New York has the most competitive real estate market in the country. With land and building prices hitting new highs, there's been a mad dash to acquire buildable land, which soars above $800 per square foot in prime areas. In fact, upscale apartments are recorded as high as $10,000 per square foot. One acre in the vicinity of Gotham Mini Storage is for sale at $58 million.

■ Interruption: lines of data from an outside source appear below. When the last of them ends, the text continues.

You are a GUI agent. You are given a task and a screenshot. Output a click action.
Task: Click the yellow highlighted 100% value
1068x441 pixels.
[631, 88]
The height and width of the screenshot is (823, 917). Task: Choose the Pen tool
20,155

In that light, Gotham's developers had to strike a creative deal to make the numbers work. Luckily, Guttman and Schwartz have been in the self-storage business for many years and had a strong idea of how to create an economic structure that would lead to profitability. The icing on the cake: The deal was devised to enable a breakeven after only six months of operation.

What’s Old is New Again

The entry to Gotham Mini Storage, which is on 10th Ave.Gotham Mini Storage was converted from an existing industrial building built in the 1920s as a parking garage. Both the interior and exterior underwent a major gut renovation to meet modern standards.

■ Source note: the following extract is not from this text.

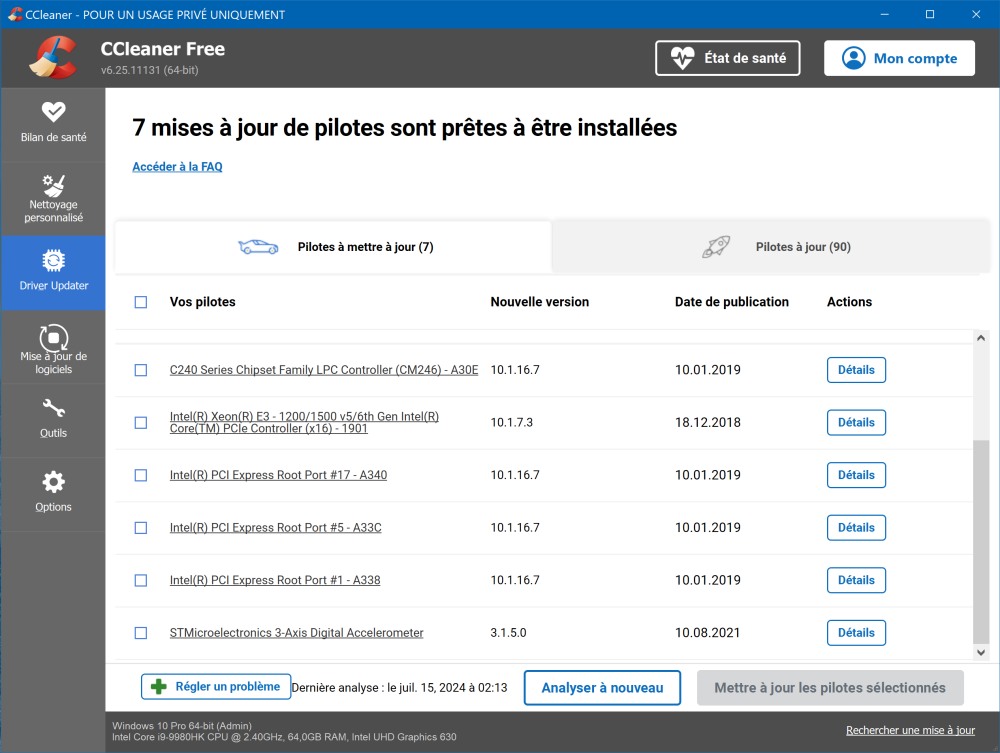Open the Options gear icon

pos(53,482)
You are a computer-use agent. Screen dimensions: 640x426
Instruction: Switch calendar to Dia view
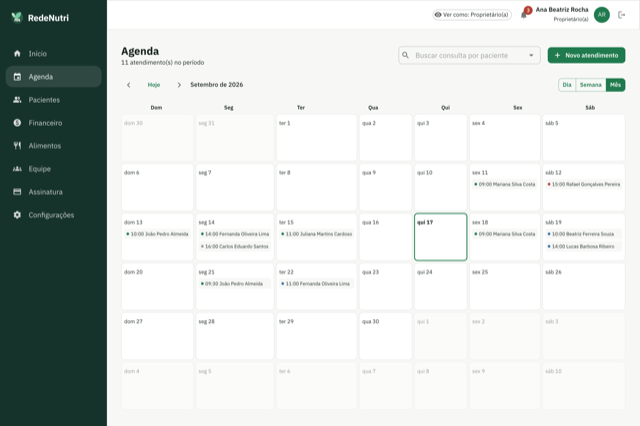(x=567, y=85)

The columns and beams had been haphazardly repaired over the decades, and various shades of concrete patching scattered around the structural members of the building gave it a splotchy appearance. As a remedy, the developers wrapped the building in mesh with a mortar compound and coated it with several layers of weatherproof primer and paint to give it a smooth, uniform finish. Old windows were replaced with large, energy-efficient glazing, which allows people to see the storage doors inside. No one would ever know the building is more than 90 years old.

While installing the doors and hallways, building-components manufacturer Janus International encountered some out-of-the-ordinary procedures. Gotham Mini Storage is in the same building with express and logistics company DHL, which has a contract with the U.S. Department of Homeland Security. "Our entire crew had to achieve security clearance," says Pat Nesbitt technical sales manager for Janus.